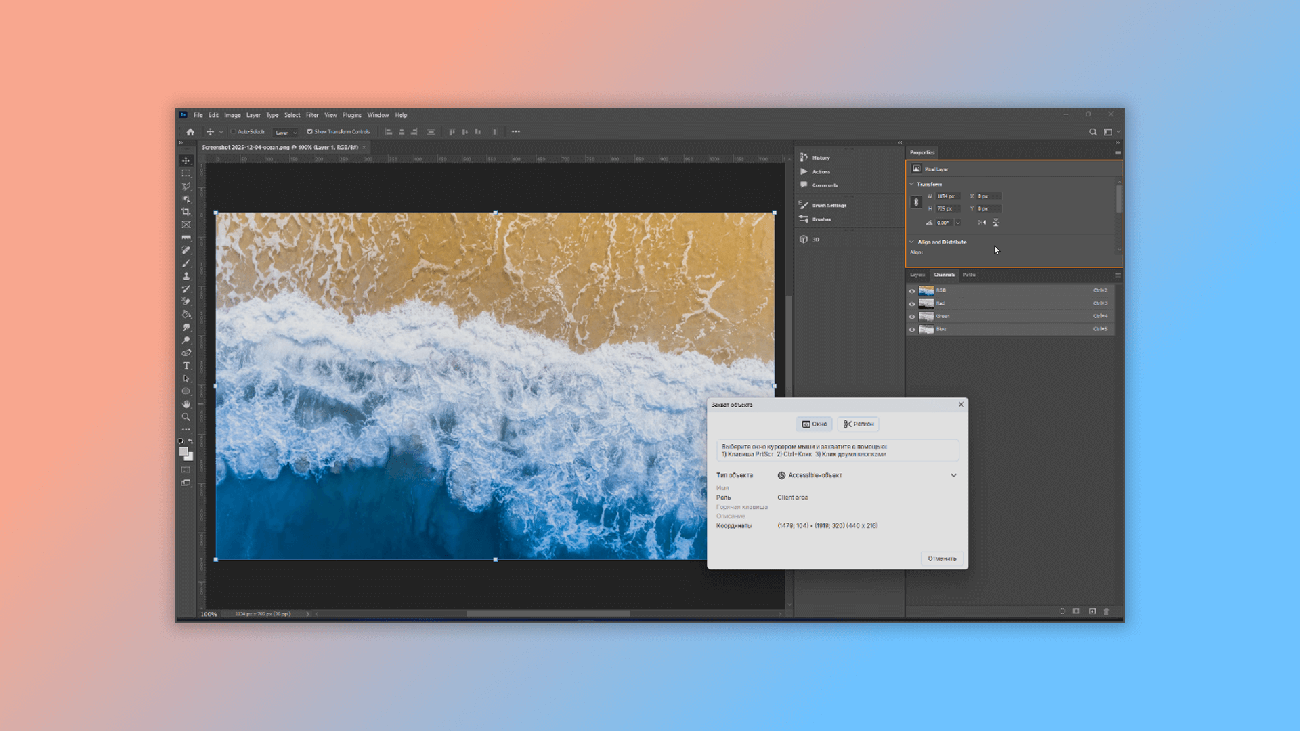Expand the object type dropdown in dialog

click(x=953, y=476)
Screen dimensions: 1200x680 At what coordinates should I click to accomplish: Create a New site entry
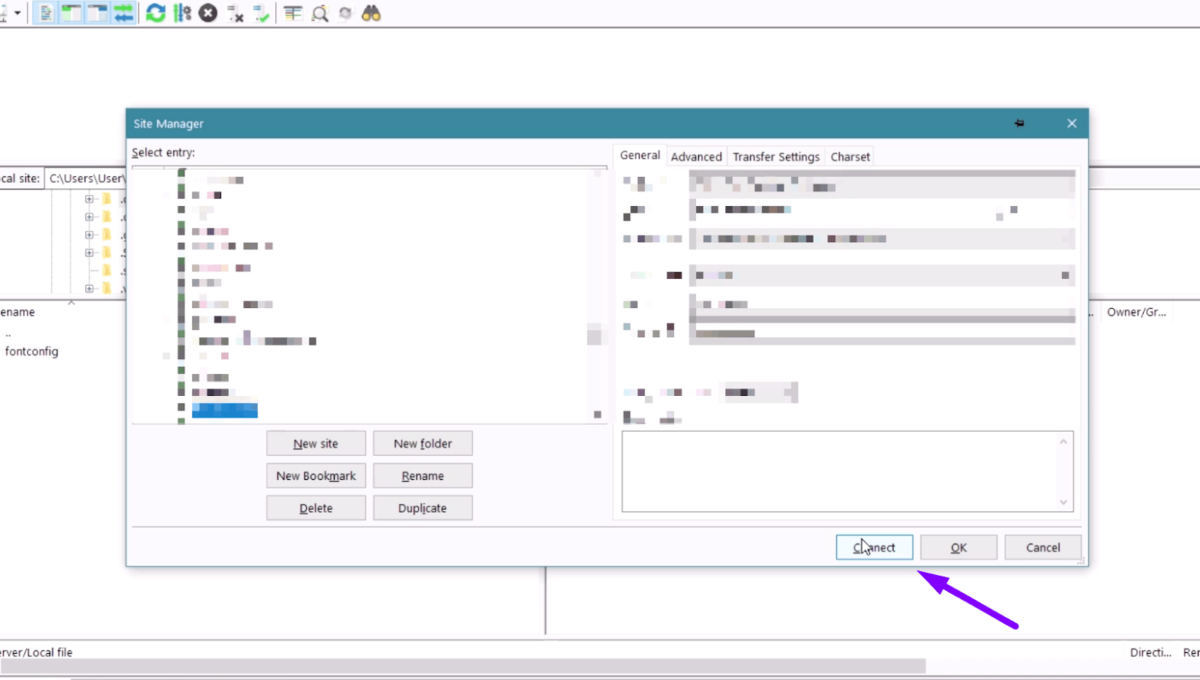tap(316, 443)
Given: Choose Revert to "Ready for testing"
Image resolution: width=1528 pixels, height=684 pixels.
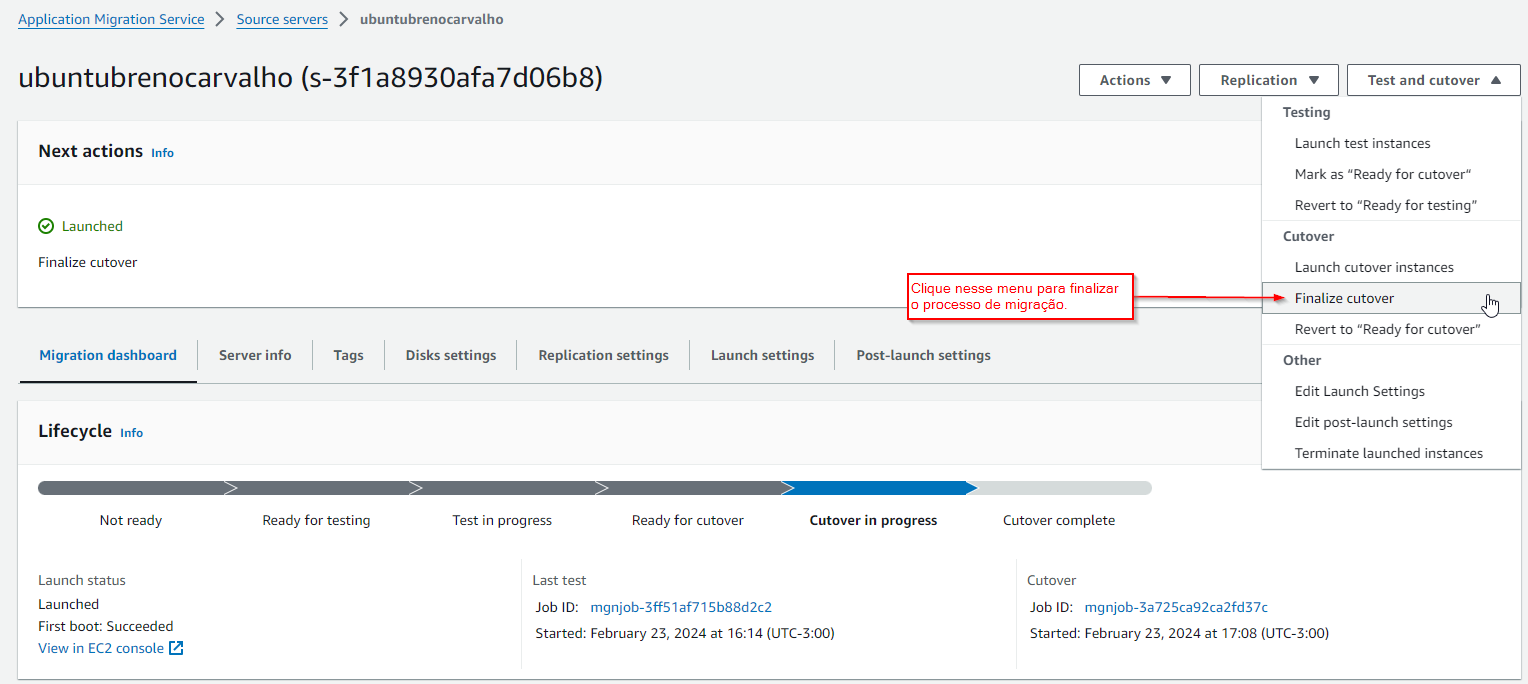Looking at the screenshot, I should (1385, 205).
========================
*WHAT YOU HAVE TO DO:* Exactly restate the lines from the one holding "Screen dimensions: 1200x680" to the final line of the records above, including both and excluding pictures.

*SOLUTION FOR THIS EXERCISE:*
Screen dimensions: 1200x680 At what coordinates should I click to accomplish: Create a New site entry
tap(316, 443)
Given: Choose Revert to "Ready for testing"
Image resolution: width=1528 pixels, height=684 pixels.
Looking at the screenshot, I should (1385, 205).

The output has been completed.